Вот, например, слесари. Каждый из нас хоть раз, да видел настоящего живого слесаря. Кажется, ничего особенно любопытного. А вот и нет! Вы знаете, какая у них тонкая, ранимая душа? И как им больно порой натыкаться на холодную стену отчуждения и неприязни?.. Вот чтобы не натыкаться лишний раз на стены, они и носят длинные ржавые трубы на плечах. Ржавые – это потому что новенькие, блестящие железяки они устанавливают в домах. И нам тепло, светло, можно помыться и покакать. Главное – во всём доверять своему слесарю. Говорит: надо перекрывать! – значит, действительно надо. Не вздумайте сомневаться, спорить или смеяться над слесарем. Он обидится, возьмет свой портфель с инструментами, поднимется в небо и улетит в тёплые края. Туда, где люди добрее, а батареи сделаны из леденца и портвейна.

Не менее интересны рабочие-путейцы. Те, что из трамвайных депо. В летнее время они целыми днями ковыряются в рельсах, плюются и лукаво подмигивают проезжающим мимо гражданам. А зимой впадают в спячку где-нибудь в рощице неподалёку. Так они могут спать до самой весны. Вольно и невозбранно храпят путейцы, и снятся им аксиомы о непересекающихся стальных линиях. К несчастью, иногда что-нибудь тревожит их сон. Будь то сильный мороз, оттепель или припозднившийся грибник – в любом случае путейцы встают, берут свои железные дрючки и стукалки и направляются к ближайшим рельсам. Непроспавшиеся, несчастные и злые, напоминают они медведей-шатунов. Холод, бескормица и инстинкт гонят их к тяжкой и бессмысленной работе. И у редкого пассажира не навернётся жалостливая слеза при виде их красных рук, оранжевых жилеток и тоскливых глаз.

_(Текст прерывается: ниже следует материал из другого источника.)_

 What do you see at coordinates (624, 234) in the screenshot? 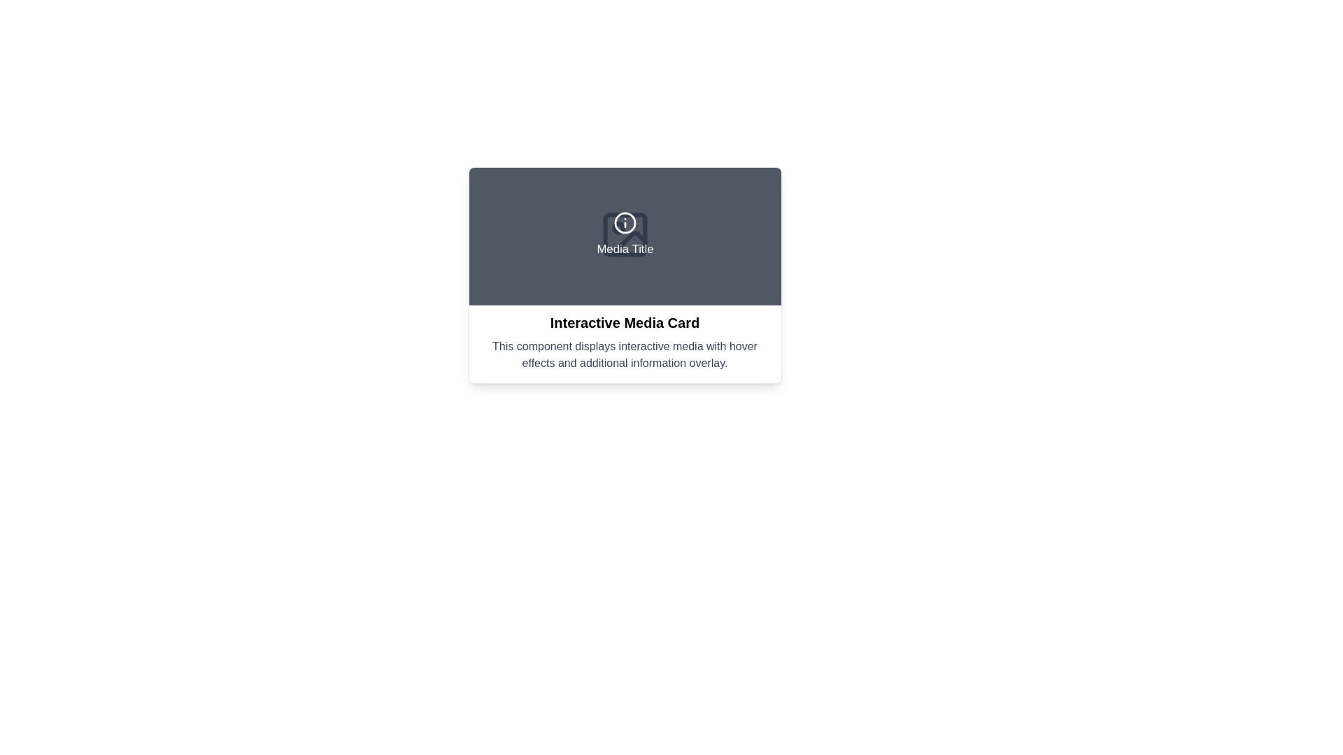
I see `the media placeholder icon located in the central area of the card header section` at bounding box center [624, 234].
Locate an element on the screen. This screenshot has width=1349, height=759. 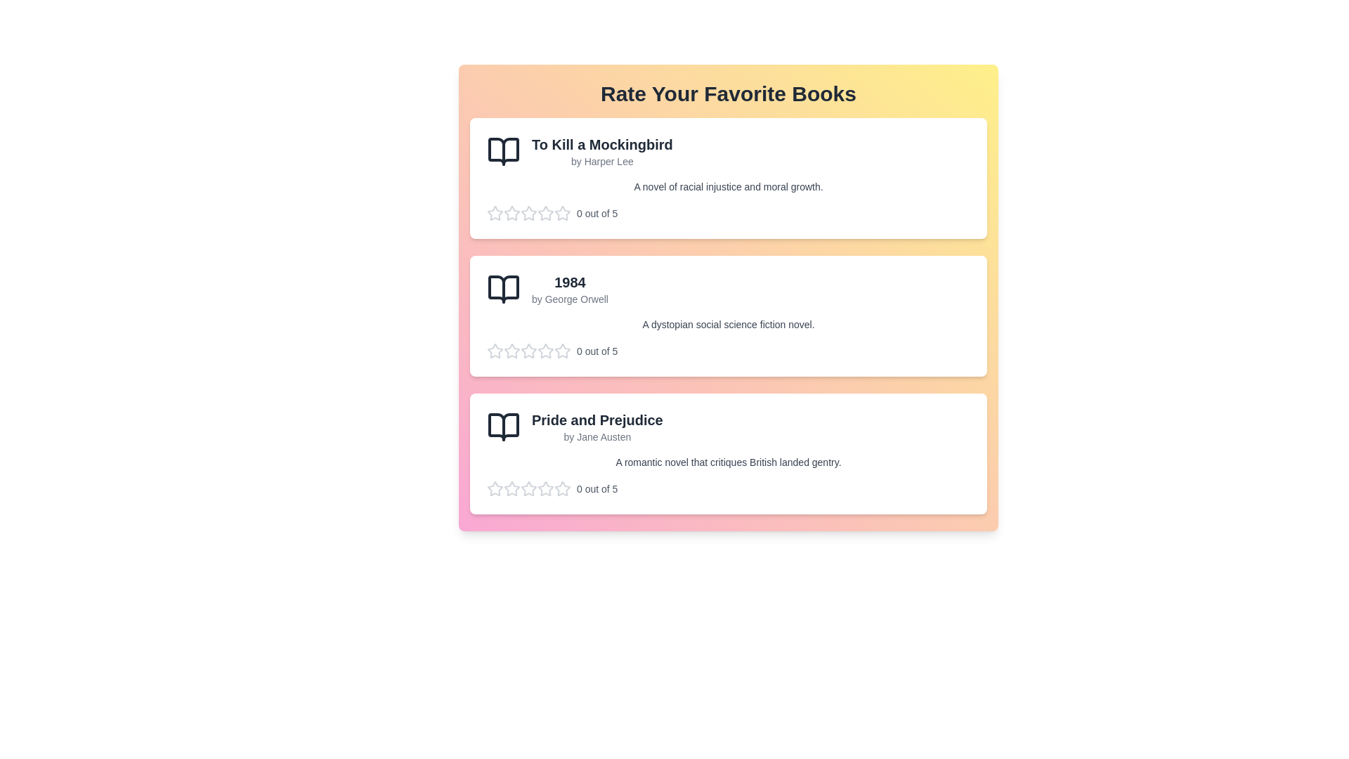
the fifth star icon in the rating system located below the book title '1984' by George Orwell is located at coordinates (545, 351).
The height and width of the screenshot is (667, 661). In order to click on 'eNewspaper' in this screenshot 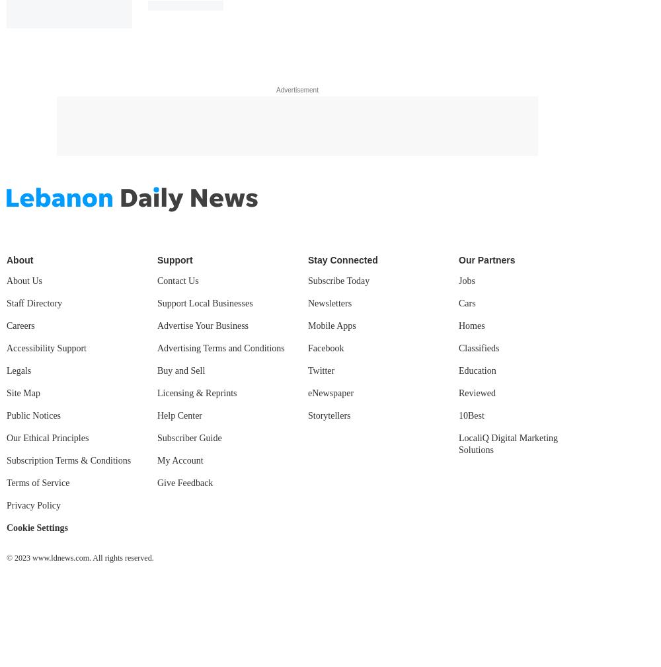, I will do `click(330, 392)`.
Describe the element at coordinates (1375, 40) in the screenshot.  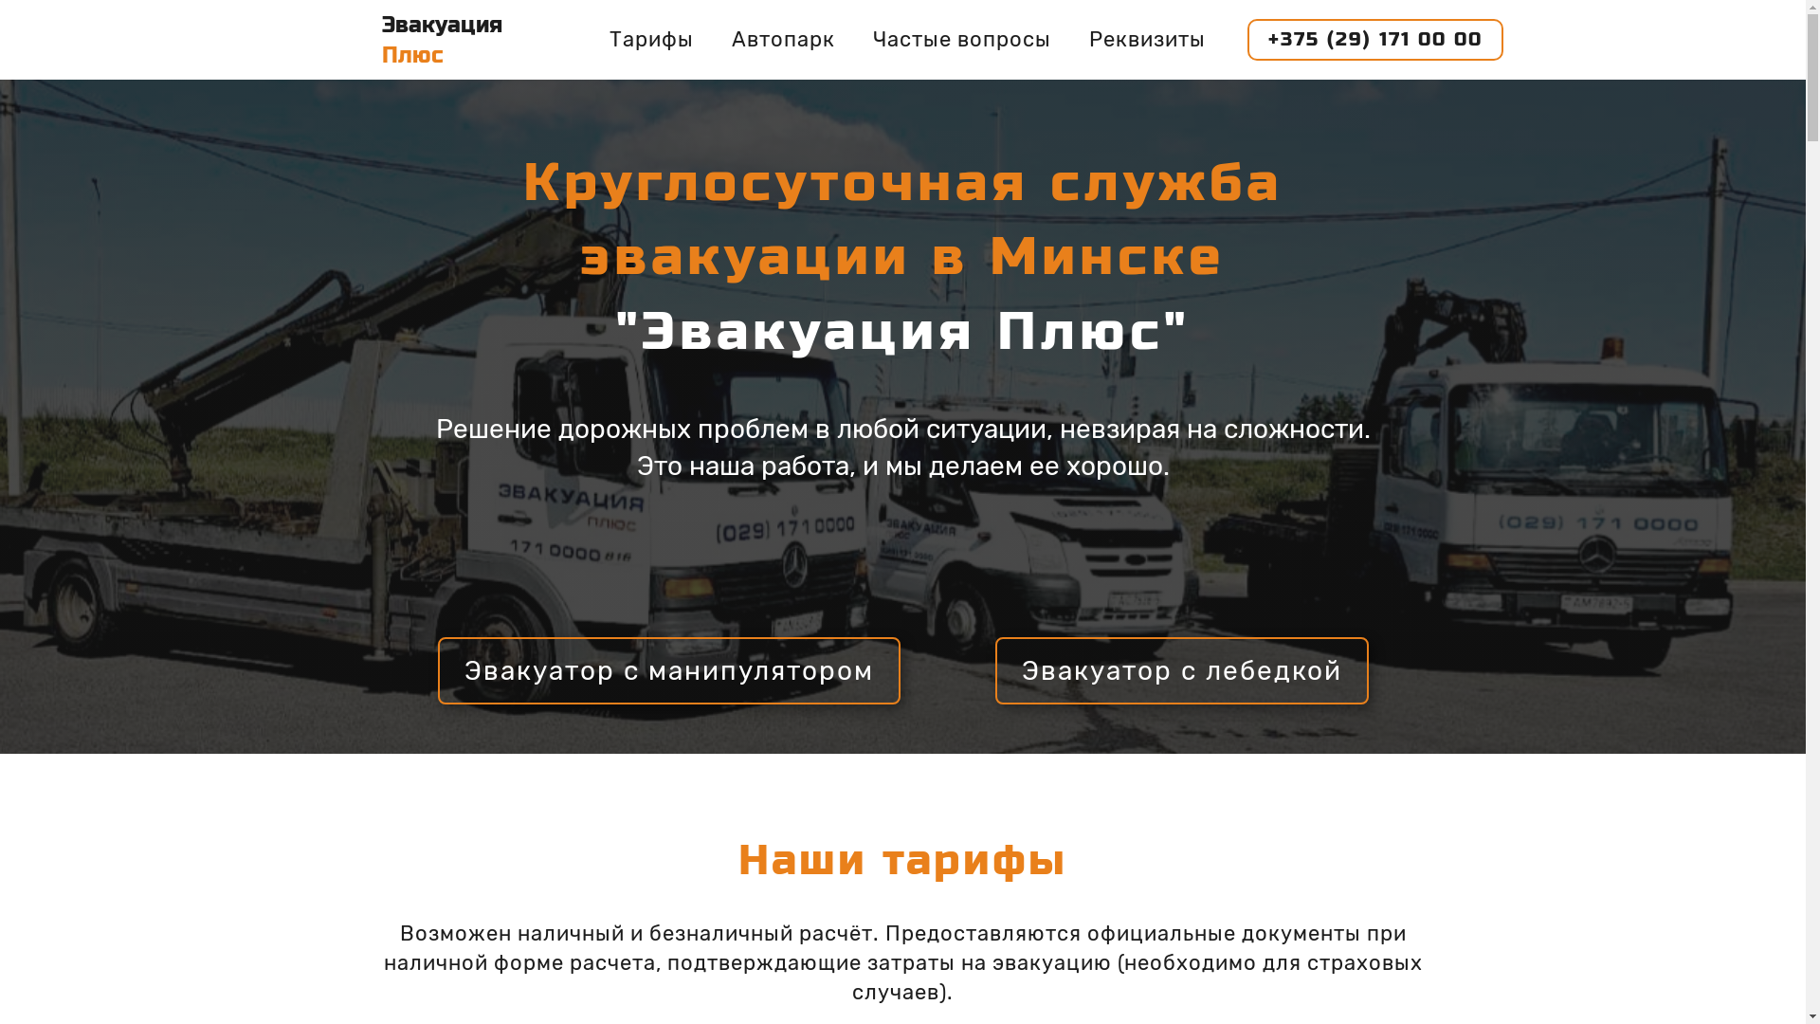
I see `'+375 (29) 171 00 00'` at that location.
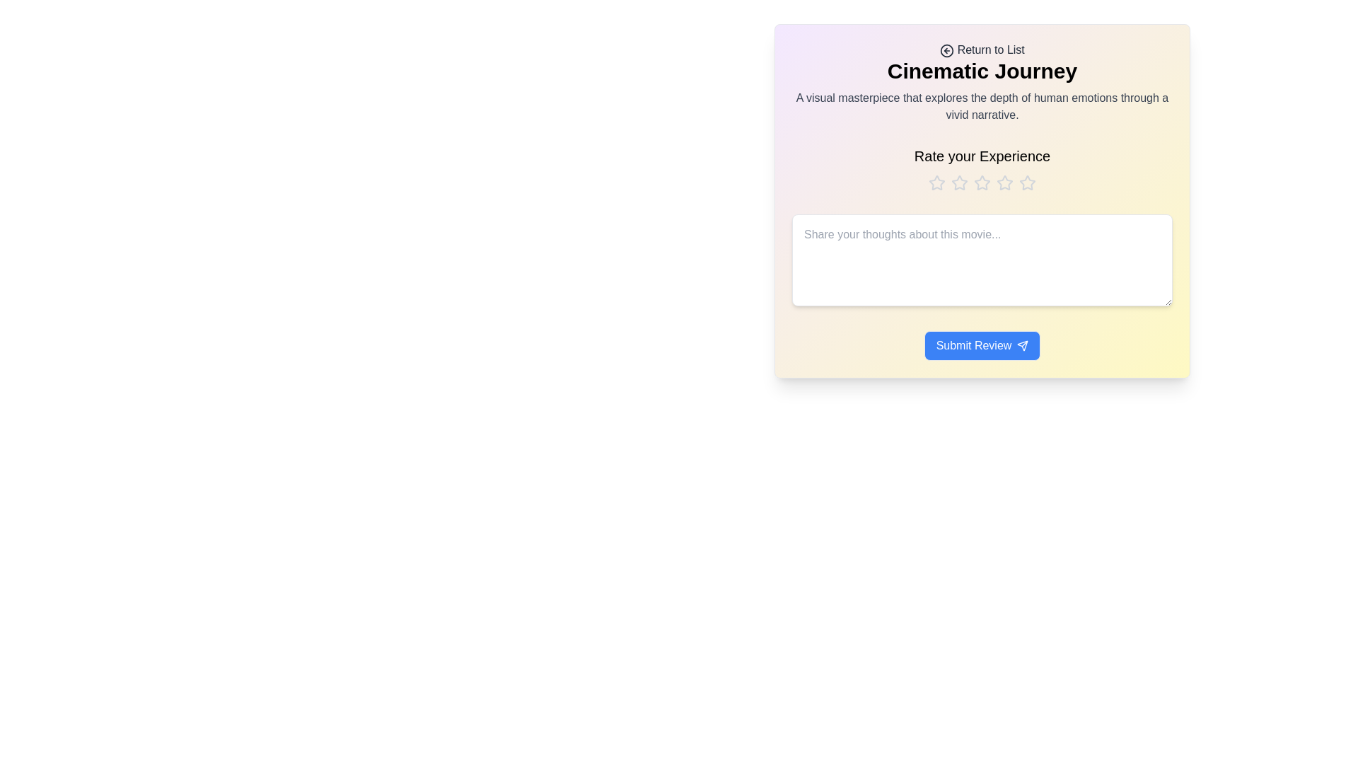 This screenshot has height=764, width=1358. What do you see at coordinates (981, 182) in the screenshot?
I see `the third star-shaped icon in the rating sequence below the 'Rate your Experience' label` at bounding box center [981, 182].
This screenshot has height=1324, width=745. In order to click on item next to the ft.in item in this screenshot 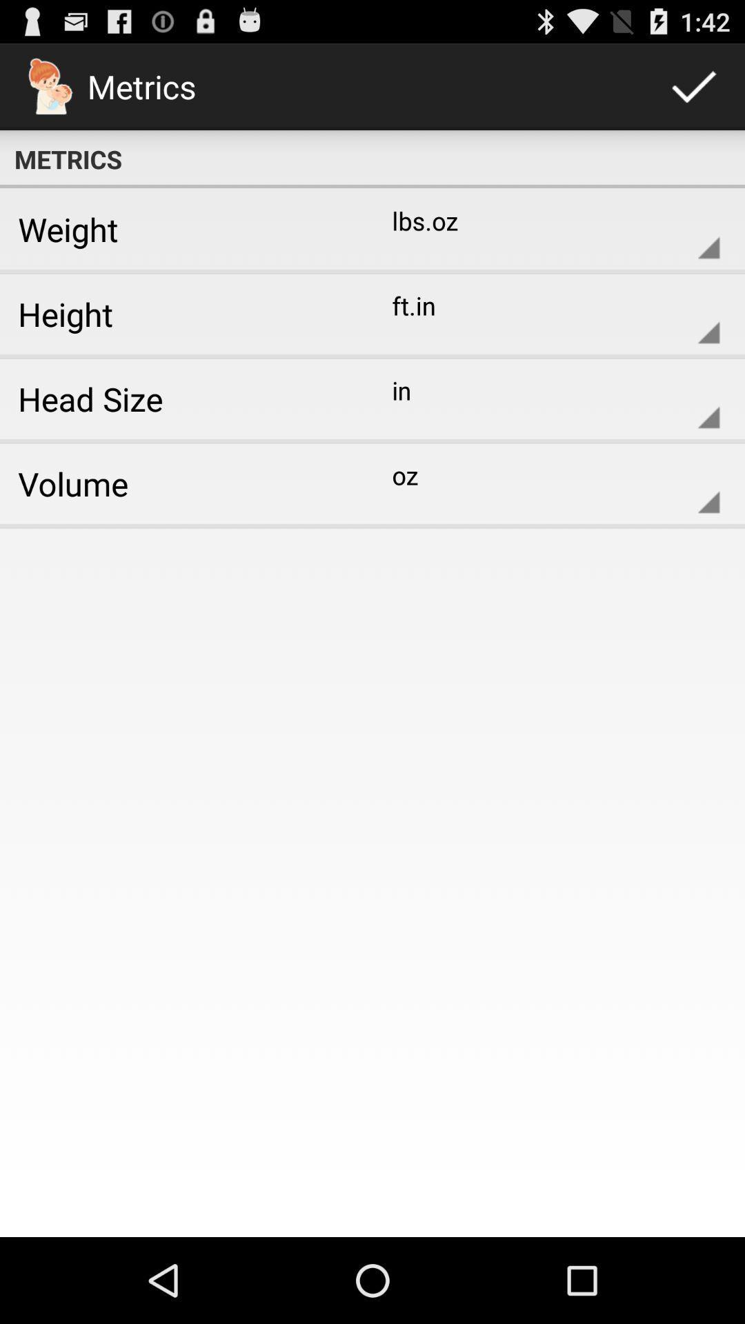, I will do `click(181, 313)`.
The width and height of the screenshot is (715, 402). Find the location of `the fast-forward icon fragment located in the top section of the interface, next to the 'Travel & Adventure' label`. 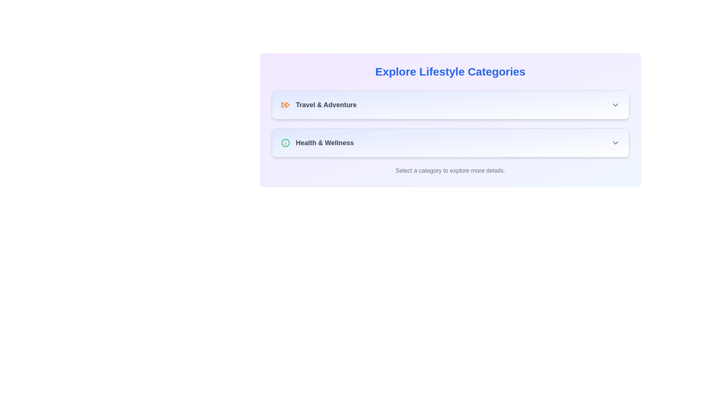

the fast-forward icon fragment located in the top section of the interface, next to the 'Travel & Adventure' label is located at coordinates (287, 105).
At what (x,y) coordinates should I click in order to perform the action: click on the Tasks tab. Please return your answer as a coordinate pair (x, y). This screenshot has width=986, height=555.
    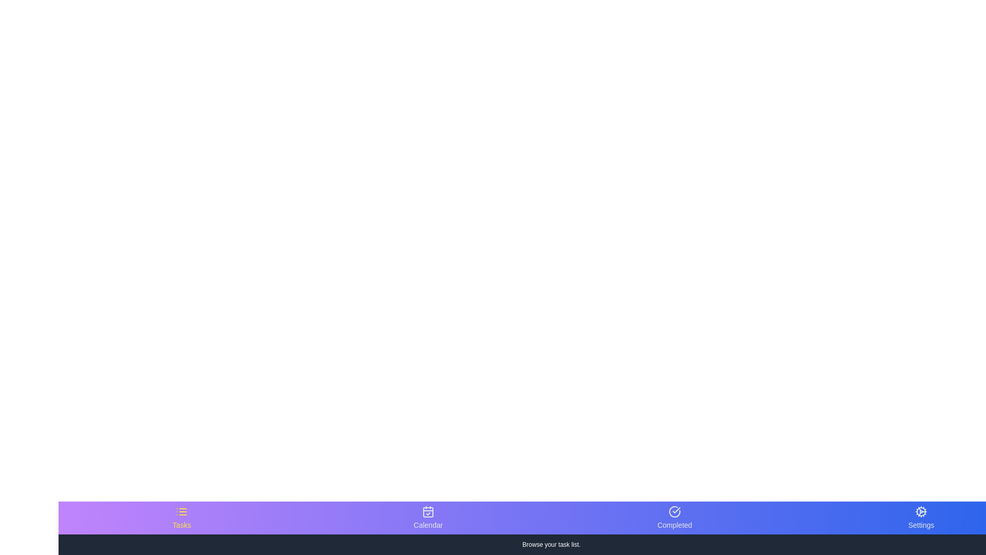
    Looking at the image, I should click on (182, 517).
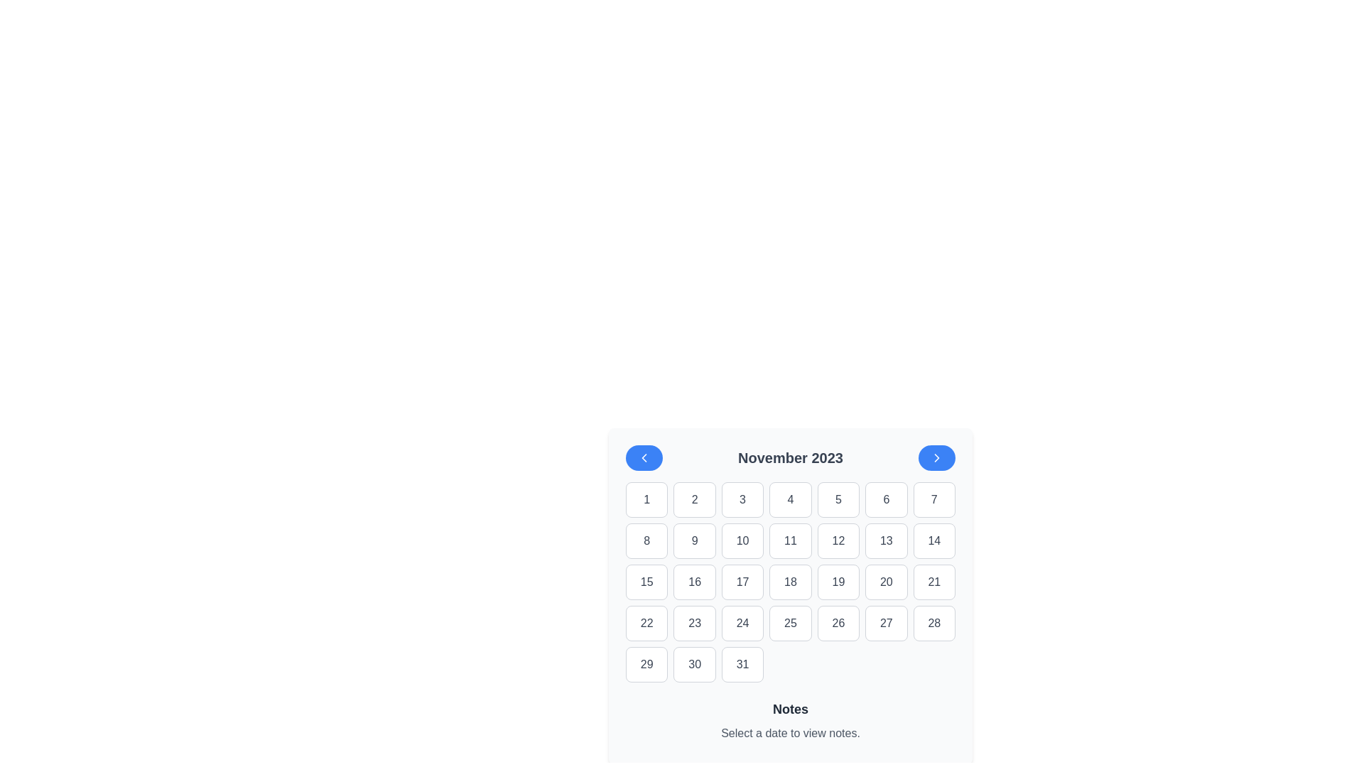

Но это всё лирика. Послушайте лучше правдивый и леденящий душу рассказ об одном очень талантливом и бедном поэте. Так вот.

Жил да был один очень талантливый и бедный поэт. Не то чтобы он был бедным, в смысле – кушать нечего. Вовсе нет. Кушал он хорошо, довольно часто и регулярно. Просто издатели, которым он приносил свои стихи, вежливо улыбались, ссылались на занятость, а потом долго смотрели в спину уходящего поэта, шепча: «Бедный, бедный мальчик!».

Поэт этот много пил. И не воду, разумеется. Знаете ли, так уж у поэтов заведено – пить много, но не воду. Ещё у них заведено иметь голубую честолюбивую мечту, и наш поэт отнюдь не был исключением. Он мечтал написать гениальную балладу. Вот с этим было намного сложнее. Если пить горазд каждый дурак, то балладу написать под силу не каждому. А чтоб она ещё и гениальной оказалась – это только редкий дурак сможет.

Но поэт всё-таки пытался. Пил, значит, свою не воду, пачкал страницы чернилами, страдал. Ведь для гениального-то поэта – что самое главное? Правильно, страдание. Без него никуда.
Бывало: выпьет поэт, посидит, покурит, отдохнёт. Потом зажмёт себе палец дверью – и ну страдать! Плачет он, болезный, вопит как резаный, а не сдаётся. «Ни дня без строчки!» – говаривал дедушка поэта. Тот тоже был крупный писатель в своё время. Крупный, но очень скромный: избегал известности и творения свои никогда не подписывал. Впрочем, ладно – не о нём сейчас речь.

Так что вы себе думаете?.. Поэт мучился-мучился, да и написал гениальную балладу. Да-да. Её напечатали, автору дали орден и позволили пожать руку кому-то важному. Поэт зажил припеваючи: огромные гонорары, поездки с лекциями по всему миру, персональная пенсия. Детишки в школах балладу наизусть учат. Женился на принцессе, почитательнице бессмертного таланта. В общем – счастье.

Но иногда, глухой зимней ночью, поэт осторожно встаёт с кровати и идёт на кухню. Там он, не зажигая света, выпивает стаканчик (не из-под крана, сами понимаете), тихонько курит в форточку. Потом запихивает в рот фланелевую тряпочку, чтобы не разбудить криком жену, и засовывает в дверной косяк свои гениальные пальцы.